A former National Security Agency (NSA) intelligence analyst has hit out at agency whistleblower Edward Snowden for urging US president Barack Obama to grant him a presidential pardon on the grounds his infamous disclosures were beneficial to the public.

Snowden, who currently resides in Russia under asylum after handing over one million secret NSA documents to journalists, previously said that he would return home to the US if he could be guaranteed a fair trial – an option that seems unlikely under the current administration.

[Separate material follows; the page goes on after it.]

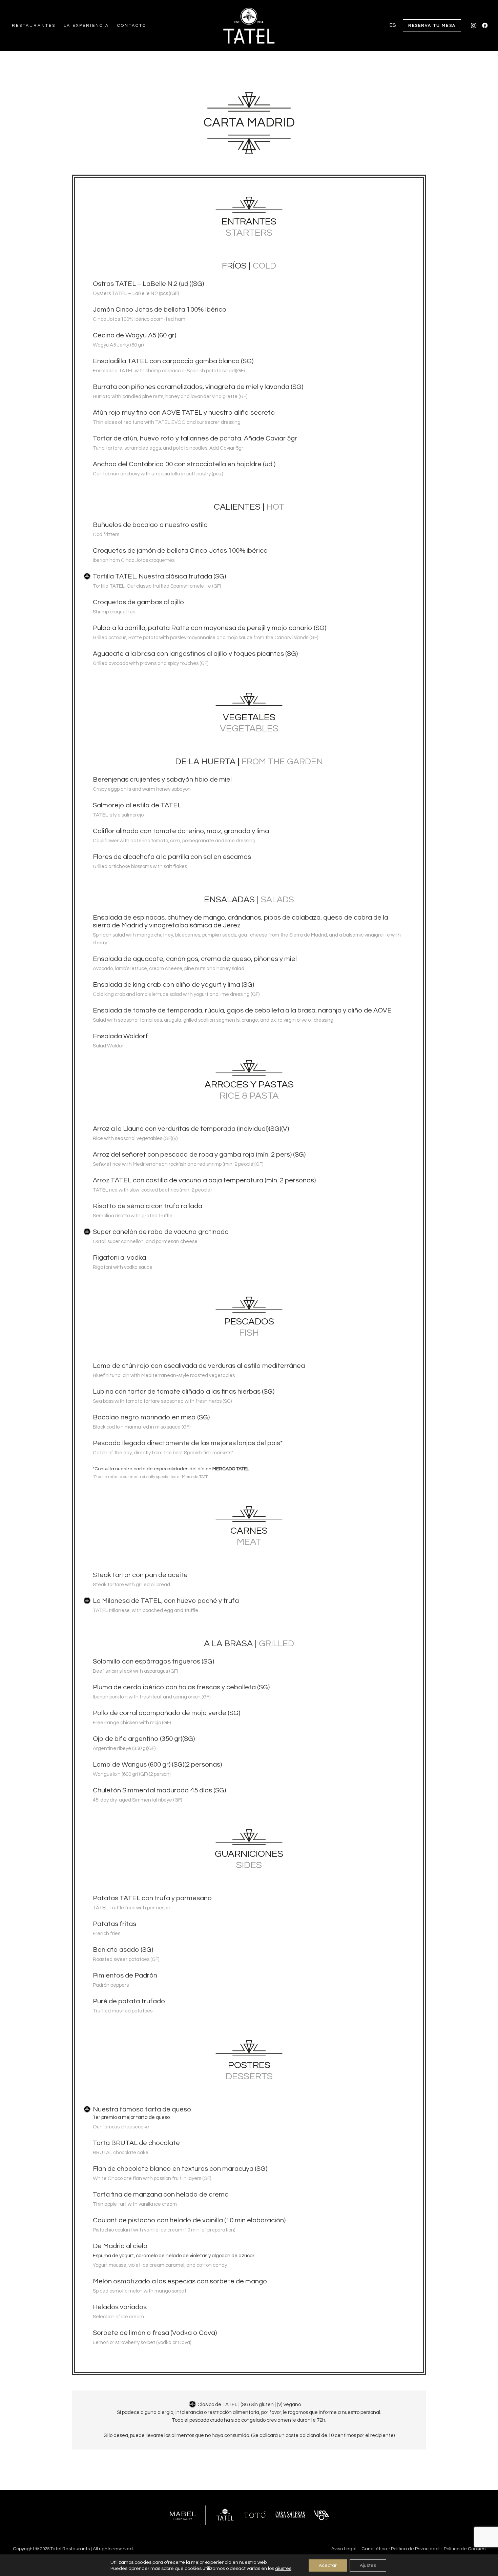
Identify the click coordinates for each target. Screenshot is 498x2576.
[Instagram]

While he has been lauded for his actions by privacy advocacy groups like the ACLU and Amnesty International, not everyone agrees that he was morally obligated to leak sensitive – and confidential – material relating to a global spying apparatus.

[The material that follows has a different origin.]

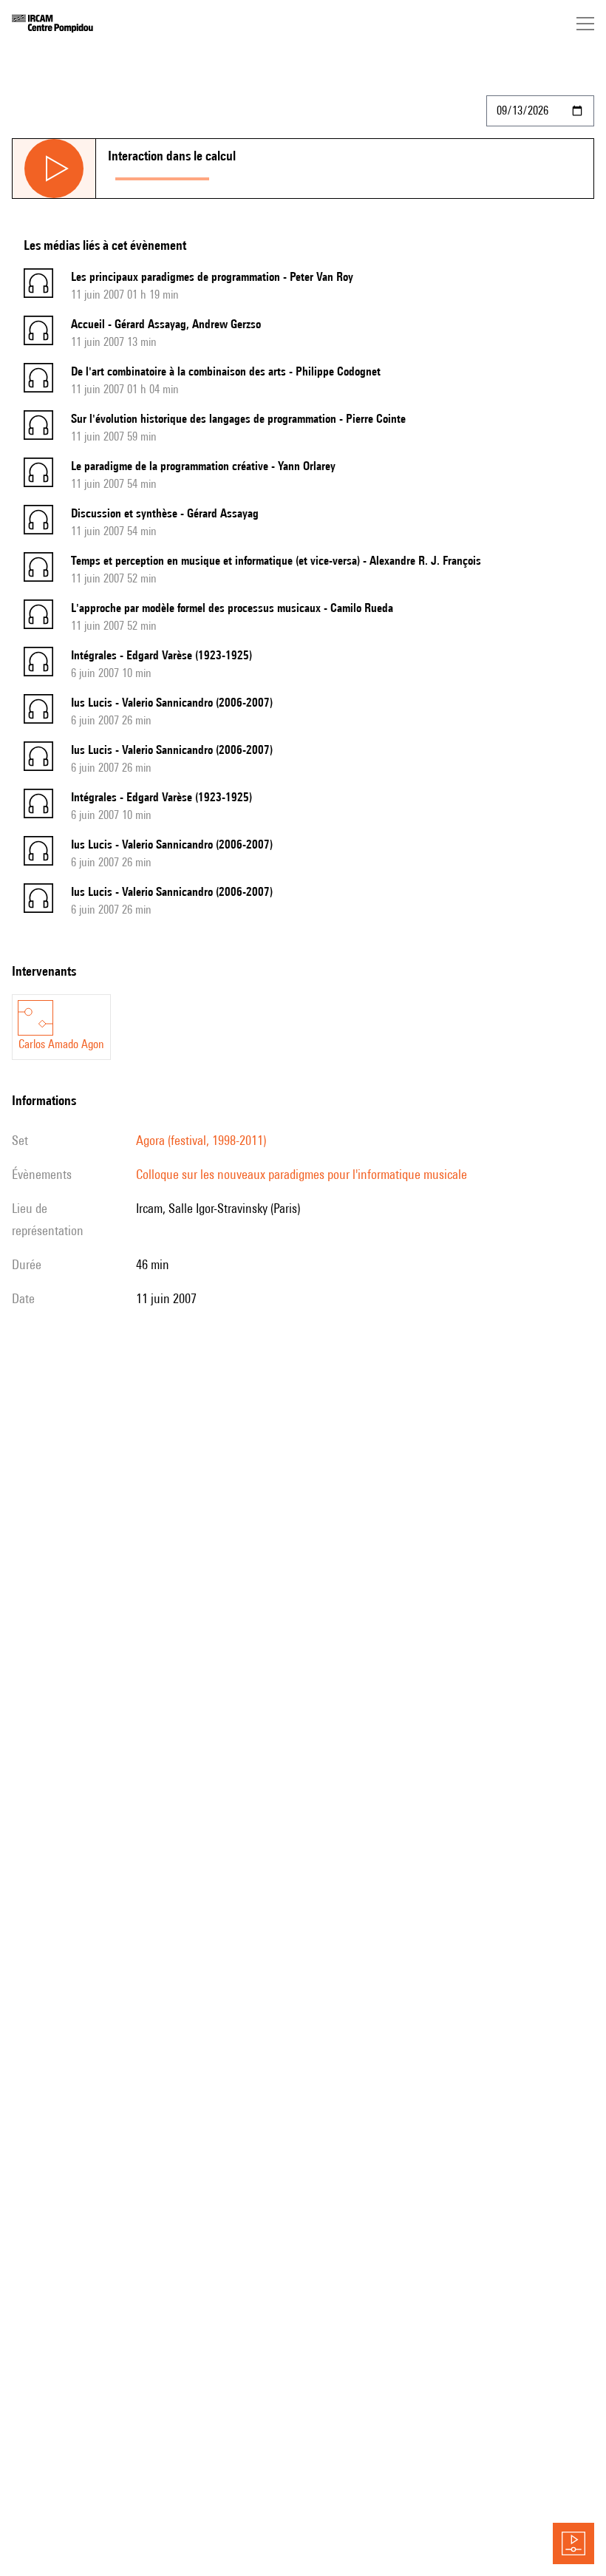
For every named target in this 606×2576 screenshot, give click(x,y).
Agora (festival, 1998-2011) (201, 1140)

"Edward Snowden's request for a presidential pardon from Russia is the height of absurdity," John R Schindler, who spent a decade with the NSA, told IBTimes UK.

"The damage Snowden inflicted on US and allied intelligence by stealing and compromising more than a million classified documents is so grave as to be without precedent. If Obama were to pardon Snowden before he comes home to face justice, while the defector lounges under Putin's protective roof, the Espionage Act will have lost any teeth or meaning."

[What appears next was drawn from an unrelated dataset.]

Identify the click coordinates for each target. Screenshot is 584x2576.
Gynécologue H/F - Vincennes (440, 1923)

Schindler, a somewhat controversial figure, previously held a national security position at the US Naval War College. However he resigned after racy photos of him emerged online in 2014. Nevertheless, he is respected in many circles on the topics of intelligence, surveillance and cyberwarfare.

Edward Snowden says he has no relationship with the Russian government.
Edward Snowden leaked over one million secret NSA files in 2013 Getty

His previous experience at the secretive spy agency has left him an outspoken critic of those who are in favour of outing government snooping programmes. On his website, Schindler has branded the NSA whistleblower a Russian agent and labelled him as a "defector".

Snowden, however, remains adamant that his leak was not only in the public interest, but ethically sound. In a recent interview with The Guardian, he said: "In the fullness of time, I think I will end up back home."

He elaborated: "Once the officials, who felt like they had to protect the programmes, their positions, their careers, have left government and we start looking at things from a more historical perspective, it will be pretty clear that this war on whistleblowers does not serve the interests of the United States; rather it harms them."

Of course, Schindler disagrees. "We can assume that Ed's request is the subject of laughter in the White House right now. Snowden made his Russian bed, now he must lie in it," he said.